Entries from a collection
+-------+

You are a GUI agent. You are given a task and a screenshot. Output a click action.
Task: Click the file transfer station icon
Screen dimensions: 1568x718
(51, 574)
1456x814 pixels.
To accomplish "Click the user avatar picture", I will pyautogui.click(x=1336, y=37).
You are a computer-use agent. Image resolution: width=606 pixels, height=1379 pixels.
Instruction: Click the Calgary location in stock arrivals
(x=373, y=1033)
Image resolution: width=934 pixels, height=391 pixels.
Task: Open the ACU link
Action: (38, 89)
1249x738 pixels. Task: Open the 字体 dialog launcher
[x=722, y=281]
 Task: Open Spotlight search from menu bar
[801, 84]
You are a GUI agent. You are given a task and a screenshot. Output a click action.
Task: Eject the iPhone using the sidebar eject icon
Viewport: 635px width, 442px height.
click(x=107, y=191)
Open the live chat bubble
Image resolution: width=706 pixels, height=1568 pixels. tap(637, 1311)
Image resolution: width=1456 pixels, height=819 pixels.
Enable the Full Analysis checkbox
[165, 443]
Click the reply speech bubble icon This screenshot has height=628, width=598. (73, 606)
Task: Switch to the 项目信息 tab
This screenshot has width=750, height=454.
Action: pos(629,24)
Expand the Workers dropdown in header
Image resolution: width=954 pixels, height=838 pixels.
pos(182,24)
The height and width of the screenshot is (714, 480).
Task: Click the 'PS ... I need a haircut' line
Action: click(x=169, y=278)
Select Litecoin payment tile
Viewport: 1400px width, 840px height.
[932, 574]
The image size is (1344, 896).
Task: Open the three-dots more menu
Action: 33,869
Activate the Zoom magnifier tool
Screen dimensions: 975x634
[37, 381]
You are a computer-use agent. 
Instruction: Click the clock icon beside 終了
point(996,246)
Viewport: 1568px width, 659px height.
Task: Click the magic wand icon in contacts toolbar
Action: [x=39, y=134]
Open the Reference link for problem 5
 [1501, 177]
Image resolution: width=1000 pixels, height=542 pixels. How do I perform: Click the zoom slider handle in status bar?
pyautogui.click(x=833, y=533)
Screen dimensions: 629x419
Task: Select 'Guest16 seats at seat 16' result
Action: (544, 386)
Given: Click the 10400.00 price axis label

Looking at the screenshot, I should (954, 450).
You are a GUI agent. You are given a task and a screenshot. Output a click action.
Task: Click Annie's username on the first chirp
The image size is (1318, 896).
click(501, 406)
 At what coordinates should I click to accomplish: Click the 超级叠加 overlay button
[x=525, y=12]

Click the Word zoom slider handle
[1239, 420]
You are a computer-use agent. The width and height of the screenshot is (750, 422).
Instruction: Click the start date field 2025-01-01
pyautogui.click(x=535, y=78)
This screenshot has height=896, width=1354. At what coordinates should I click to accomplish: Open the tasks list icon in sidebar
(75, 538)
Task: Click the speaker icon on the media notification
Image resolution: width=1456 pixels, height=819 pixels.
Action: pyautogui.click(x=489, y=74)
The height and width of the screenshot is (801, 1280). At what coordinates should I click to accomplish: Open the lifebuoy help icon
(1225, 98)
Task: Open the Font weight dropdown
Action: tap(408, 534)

+-------+

> [WRITTEN PROBLEM]: Reproduce all of the records above word for word.

> [WRITTEN ANSWER]:
You are a GUI agent. You are given a task and a screenshot. Output a click action.
Task: Click the file transfer station icon
Screen dimensions: 1568x718
(51, 574)
1456x814 pixels.
To accomplish "Click the user avatar picture", I will pyautogui.click(x=1336, y=37).
You are a computer-use agent. Image resolution: width=606 pixels, height=1379 pixels.
Instruction: Click the Calgary location in stock arrivals
(x=373, y=1033)
Image resolution: width=934 pixels, height=391 pixels.
Task: Open the ACU link
Action: (38, 89)
1249x738 pixels. Task: Open the 字体 dialog launcher
[x=722, y=281]
 Task: Open Spotlight search from menu bar
[801, 84]
You are a GUI agent. You are given a task and a screenshot. Output a click action.
Task: Eject the iPhone using the sidebar eject icon
Viewport: 635px width, 442px height.
click(x=107, y=191)
Open the live chat bubble
Image resolution: width=706 pixels, height=1568 pixels. tap(637, 1311)
Image resolution: width=1456 pixels, height=819 pixels.
Enable the Full Analysis checkbox
[165, 443]
Click the reply speech bubble icon This screenshot has height=628, width=598. (73, 606)
Task: Switch to the 项目信息 tab
This screenshot has width=750, height=454.
Action: pos(629,24)
Expand the Workers dropdown in header
Image resolution: width=954 pixels, height=838 pixels.
pos(182,24)
The height and width of the screenshot is (714, 480).
Task: Click the 'PS ... I need a haircut' line
Action: click(x=169, y=278)
Select Litecoin payment tile
Viewport: 1400px width, 840px height.
[932, 574]
The image size is (1344, 896).
Task: Open the three-dots more menu
Action: 33,869
Activate the Zoom magnifier tool
Screen dimensions: 975x634
[37, 381]
You are a computer-use agent. 
Instruction: Click the clock icon beside 終了
point(996,246)
Viewport: 1568px width, 659px height.
Task: Click the magic wand icon in contacts toolbar
Action: [x=39, y=134]
Open the Reference link for problem 5
 [1501, 177]
Image resolution: width=1000 pixels, height=542 pixels. How do I perform: Click the zoom slider handle in status bar?
pyautogui.click(x=833, y=533)
Screen dimensions: 629x419
Task: Select 'Guest16 seats at seat 16' result
Action: (544, 386)
Given: Click the 10400.00 price axis label

Looking at the screenshot, I should (954, 450).
You are a GUI agent. You are given a task and a screenshot. Output a click action.
Task: Click Annie's username on the first chirp
The image size is (1318, 896).
click(501, 406)
 At what coordinates should I click to accomplish: Click the 超级叠加 overlay button
[x=525, y=12]

Click the Word zoom slider handle
[1239, 420]
You are a computer-use agent. The width and height of the screenshot is (750, 422).
Instruction: Click the start date field 2025-01-01
pyautogui.click(x=535, y=78)
This screenshot has height=896, width=1354. At what coordinates should I click to accomplish: Open the tasks list icon in sidebar
(75, 538)
Task: Click the speaker icon on the media notification
Image resolution: width=1456 pixels, height=819 pixels.
Action: pyautogui.click(x=489, y=74)
The height and width of the screenshot is (801, 1280). At what coordinates should I click to accomplish: Open the lifebuoy help icon
(1225, 98)
Task: Open the Font weight dropdown
Action: tap(408, 534)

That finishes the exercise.